Ziel ist es, Frankreich an die Spitze der europäischen Forschung und Souveränität im Gesundheitsbereich zu bringen. Außerdem sollen Schlussfolgerungen aus dem Rückschlag Frankreichs in Bezug auf Gesundheitsinnovationen in einem Kontext gezogen werden, der durch den massiven Import von Impfstoffen gegen Covid-19 gekennzeichnet ist.

Health Innovation 2030: ein 7-Milliarden-Euro-Plan für die Forschung in Frankreich

Der Strategierat für die Gesundheitsbranche wurde 2004 von der Regierung mit dem Ziel gegründet, einen Dialog zwischen Staat und Industrie zu etablieren, um die Attraktivität Frankreichs im Gesundheitssektor zu erhalten und zu stärken.

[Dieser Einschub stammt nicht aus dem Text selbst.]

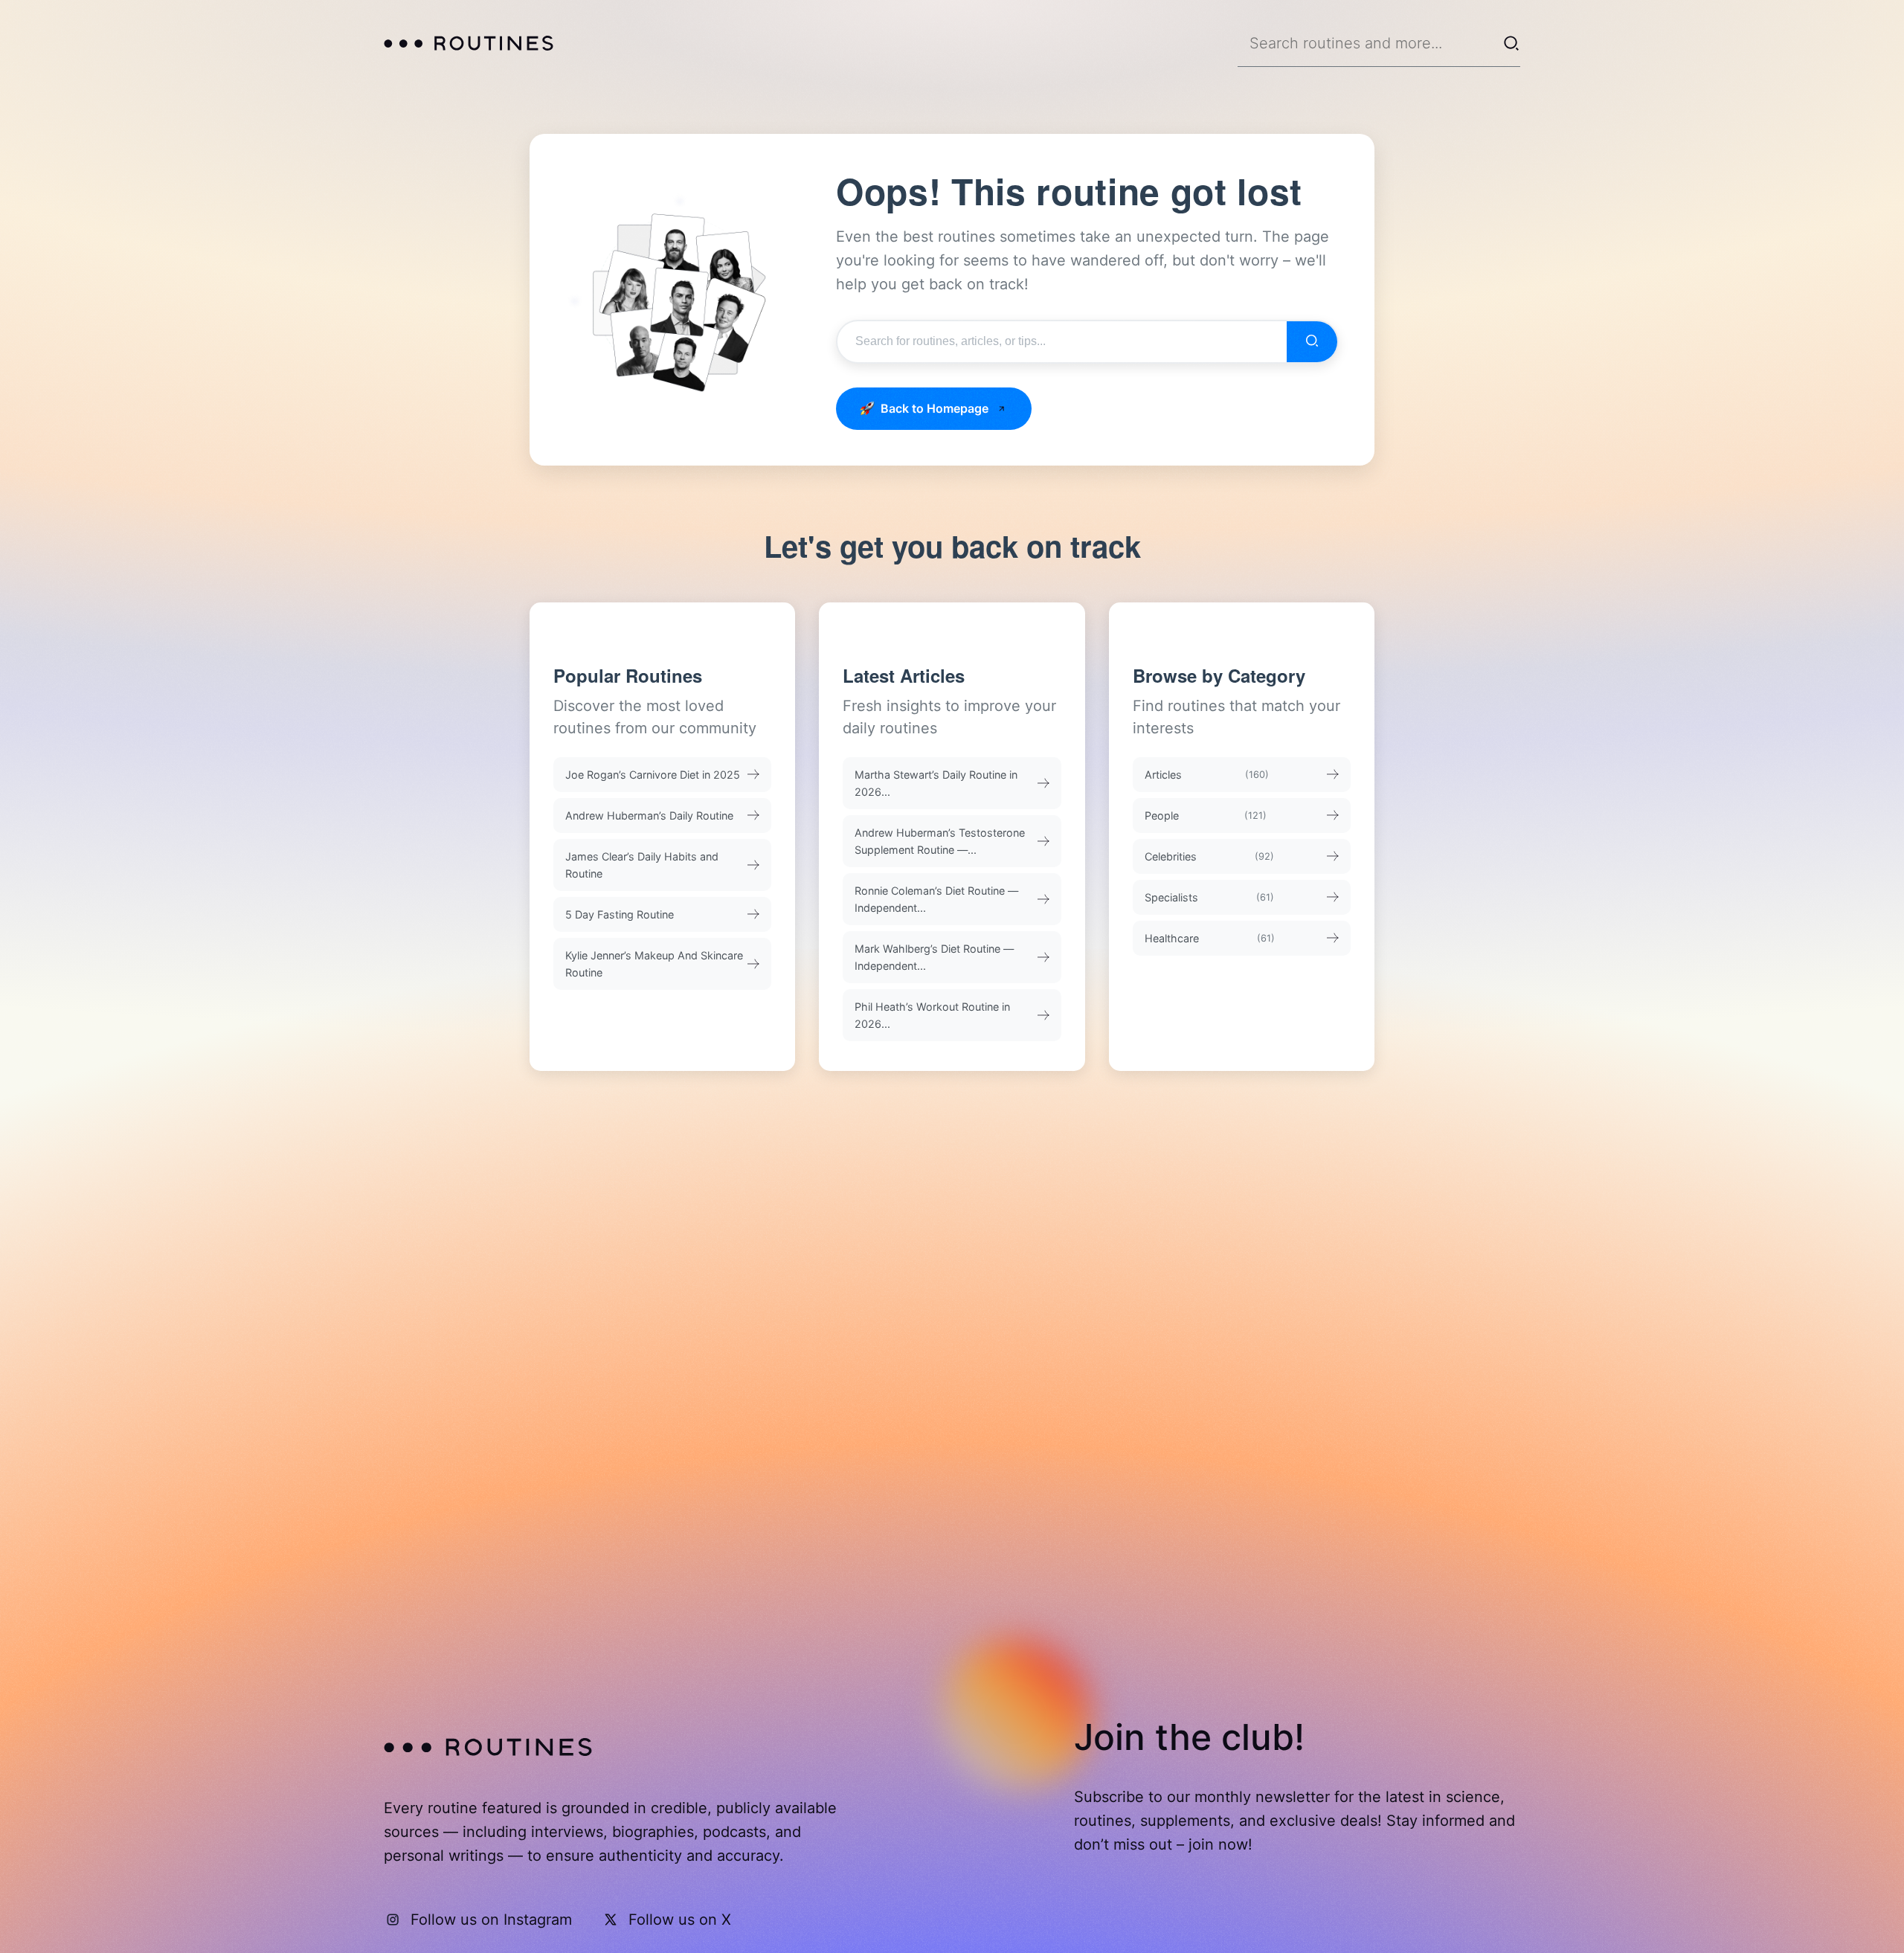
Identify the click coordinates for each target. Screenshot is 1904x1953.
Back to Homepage (934, 408)
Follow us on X (679, 1919)
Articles (1207, 774)
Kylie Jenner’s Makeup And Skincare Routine (654, 964)
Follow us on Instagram (491, 1919)
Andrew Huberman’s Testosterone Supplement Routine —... (940, 841)
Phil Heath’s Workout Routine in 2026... (932, 1015)
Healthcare (1210, 938)
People (1206, 815)
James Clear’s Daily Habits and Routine (641, 865)
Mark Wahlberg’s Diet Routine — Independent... (934, 957)
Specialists (1210, 897)
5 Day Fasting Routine (619, 914)
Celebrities (1210, 856)
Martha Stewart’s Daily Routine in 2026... (936, 783)
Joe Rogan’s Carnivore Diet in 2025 (652, 774)
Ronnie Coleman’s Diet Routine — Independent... (936, 899)
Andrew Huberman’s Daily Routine (649, 815)
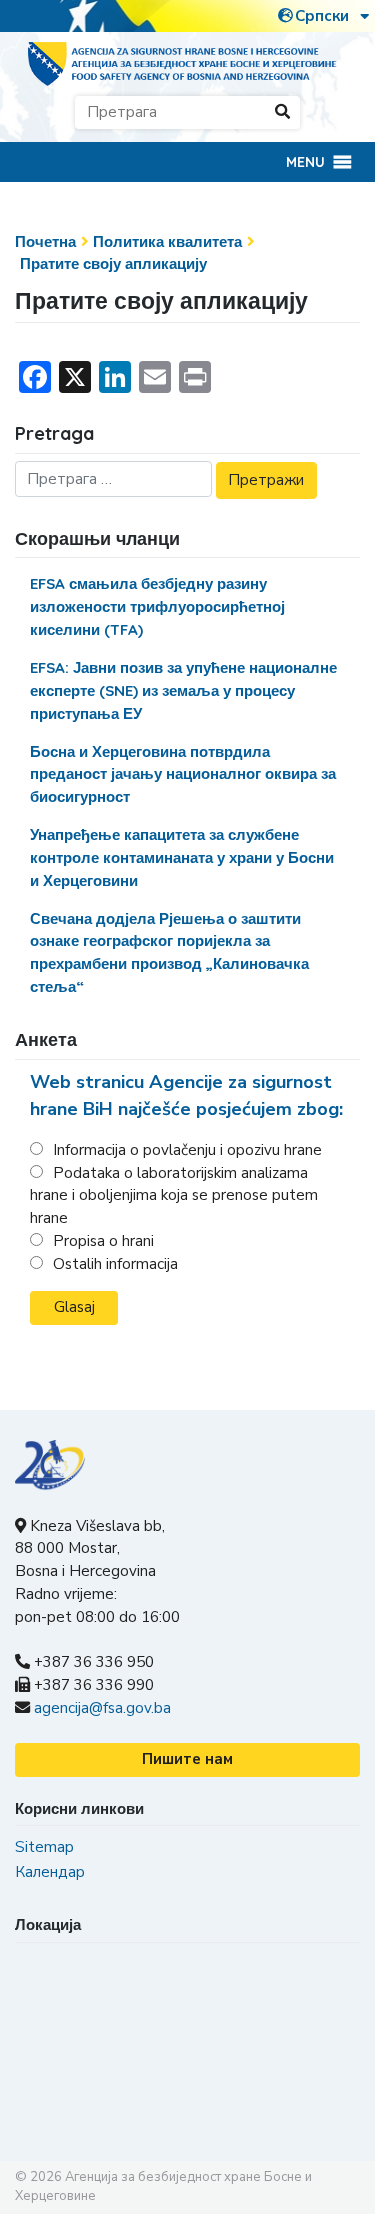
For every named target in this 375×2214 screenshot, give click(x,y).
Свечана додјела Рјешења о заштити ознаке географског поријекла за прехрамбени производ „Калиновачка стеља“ (169, 952)
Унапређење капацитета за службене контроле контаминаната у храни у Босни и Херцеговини (182, 857)
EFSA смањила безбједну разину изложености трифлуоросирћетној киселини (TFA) (157, 606)
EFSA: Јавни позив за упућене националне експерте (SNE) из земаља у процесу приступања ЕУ (183, 690)
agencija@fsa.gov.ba (102, 1708)
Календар (50, 1872)
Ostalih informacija (115, 1264)
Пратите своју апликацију (113, 263)
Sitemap (44, 1847)
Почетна (45, 241)
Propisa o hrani (103, 1241)
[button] (305, 162)
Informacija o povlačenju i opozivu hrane (187, 1150)
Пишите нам (187, 1759)
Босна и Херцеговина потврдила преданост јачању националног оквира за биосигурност (183, 774)
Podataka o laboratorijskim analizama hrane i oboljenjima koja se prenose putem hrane (174, 1196)
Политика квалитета (167, 241)
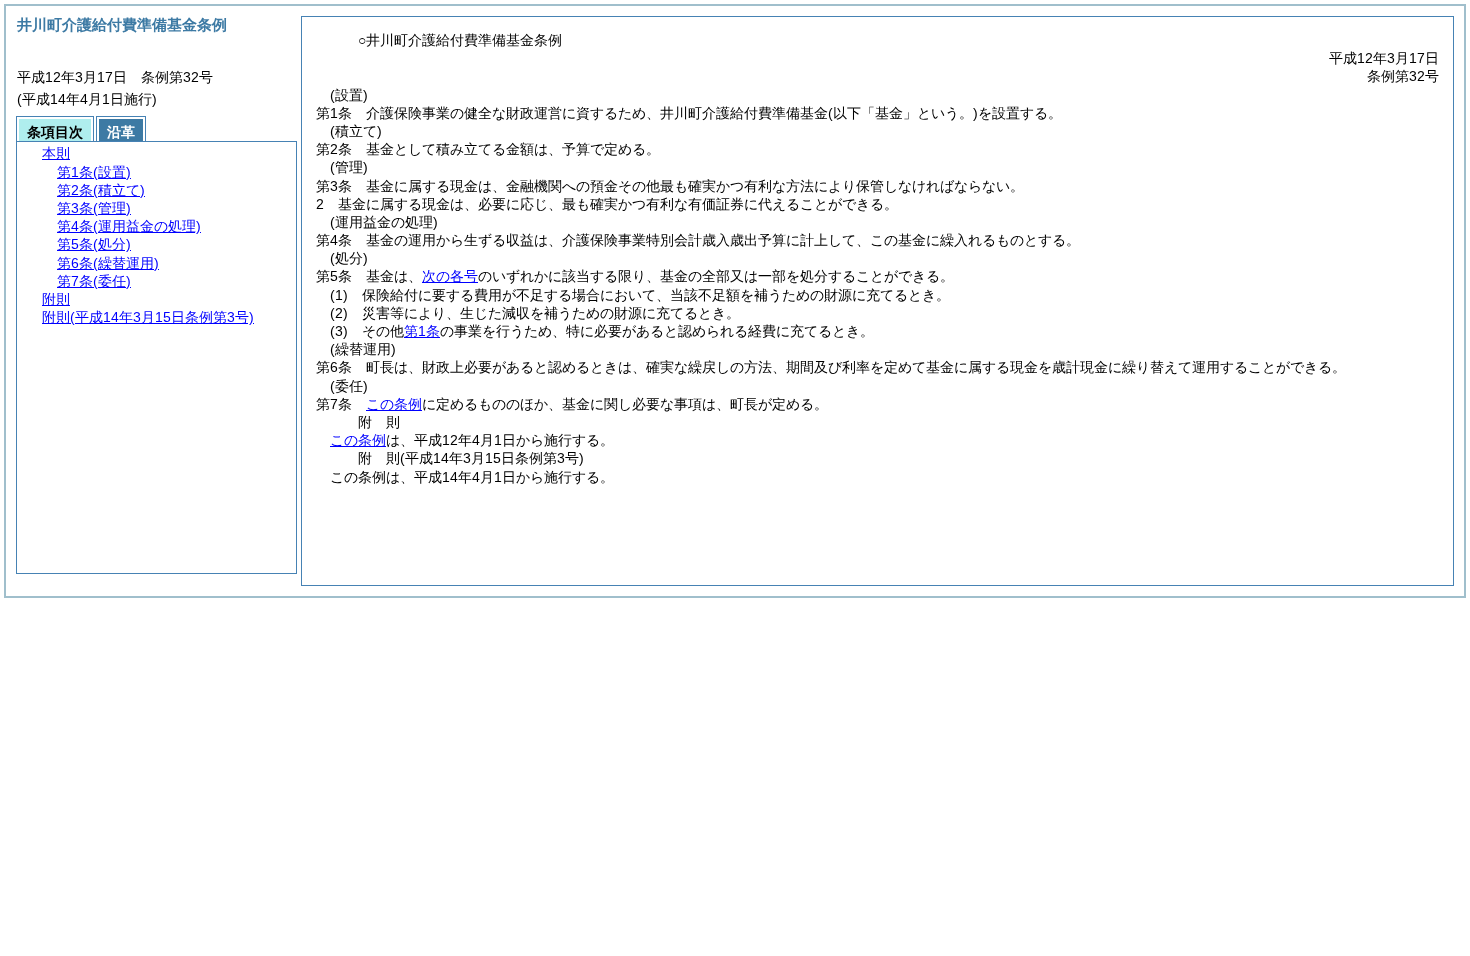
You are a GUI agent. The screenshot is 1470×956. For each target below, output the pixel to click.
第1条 (422, 331)
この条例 (394, 404)
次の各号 (450, 276)
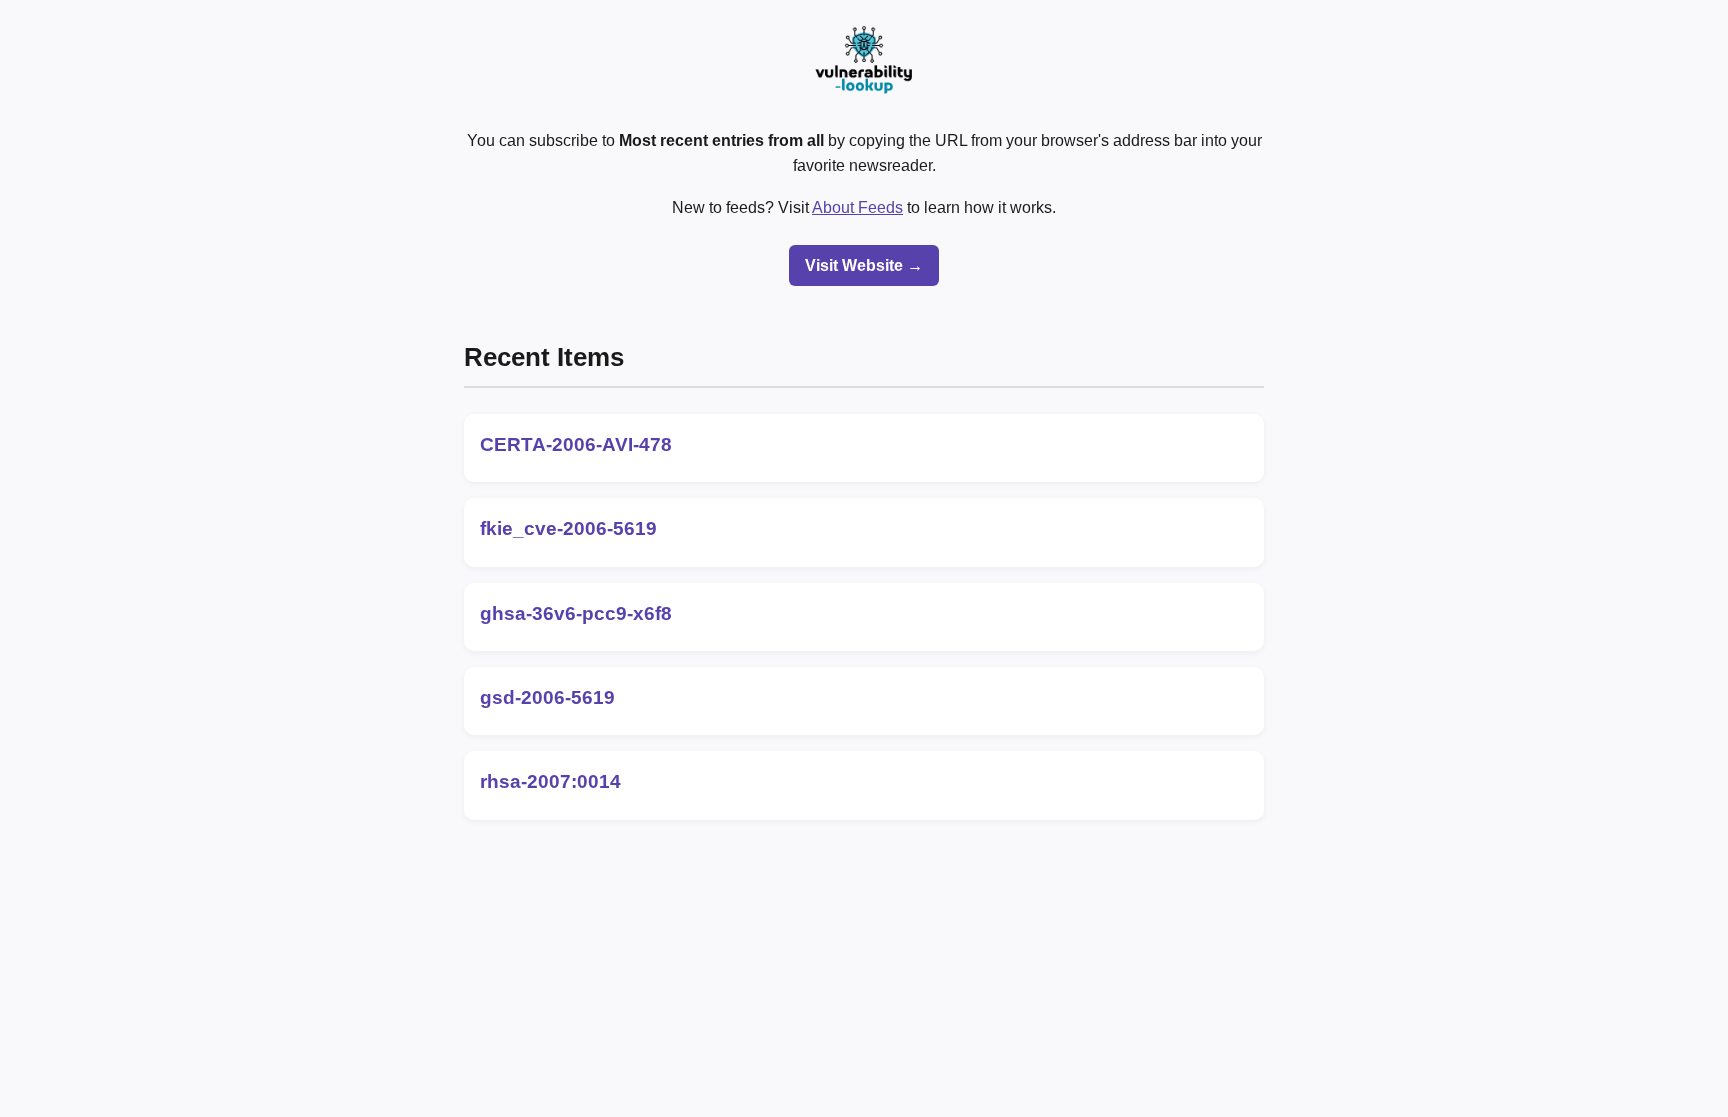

In diesem Jahr 2021 tagte der Rat zum neunten Mal.

Das Budget wird sowohl vom Staat als auch von privatwirtschaftlichen Unternehmen getragen. Partnerschaften zwischen dem öffentlichen und dem privaten Sektor werden durch die Schaffung von “Gesundheits-Clustern” veranschaulicht: Zentren der Zusammenarbeit zwischen Universitätskliniken, Forschungsteams und der Gesundheitsindustrie.

Darüber hinaus wird eine Agentur für Gesundheitsinnovation geschaffen, die sicherstellen soll, dass der Fahrplan der Strategie von allen Akteuren des Sektors angewendet wird.

Die drei Herausforderungen der Innovationsstrategie Gesundheit 2030

Der Staatspräsident hat drei Hauptziele festgelegt, die auf den Schlussfolgerungen des Strategischen Rates für die Gesundheitswirtschaft (CSIS) basieren, der von der Regierung am 11. Februar 2021 ins Leben gerufen wurde (neues Fenster).

Die erste Herausforderung betrifft Biotherapien, wie z.B. “messenger RNA”-Impfstoffe, synthetische Biologie oder den Kampf gegen Krebs. Frankreich ist in diesem Bereich zu 95% von Importen abhängig. Um diese Abhängigkeit zu durchbrechen, hat sich Macron zwei Ziele gesetzt, die in den nächsten fünf Jahren erreicht werden sollen:  mindestens fünf neue Biomedikamente zu produzieren; die Anzahl der Arbeitsplätze in diesem Sektor zu verdoppeln.

Das zweite Ziel ist die Entwicklung der Nutzung von digitalen Gesundheitsdaten. Laut dem Präsidenten der Republik ist die digitale Gesundheit “ein absolut grundlegender Hebel” für die Umsetzung einer “stärker personalisierten, effizienteren, prädiktiveren, präventiven und partizipativen” Medizin. Die Weitergabe von Daten “wird immer unter Wahrung der ärztlichen Schweigepflicht und der Privatsphäre erfolgen”, fuhr er fort.

Der dritte Abschnitt befasst sich mit der Bekämpfung von Infektionskrankheiten. Staatspräsident Macron äußerte den Wunsch, die Profile der nächsten zehn schädlichsten Viren zu antizipieren.

Gleichzeitig wird der Plan durch andere Ziele ergänzt:

  •  die Anzahl der erfolgreichen klinischen Studien innerhalb von drei Jahren zu verdoppeln;
  •  eine Reflexion über den Preis des Medikaments zu initiieren;
  • die Zeit zu verkürzen, die es braucht, bis bestimmte Gesundheitsprodukte auf den Markt kommen.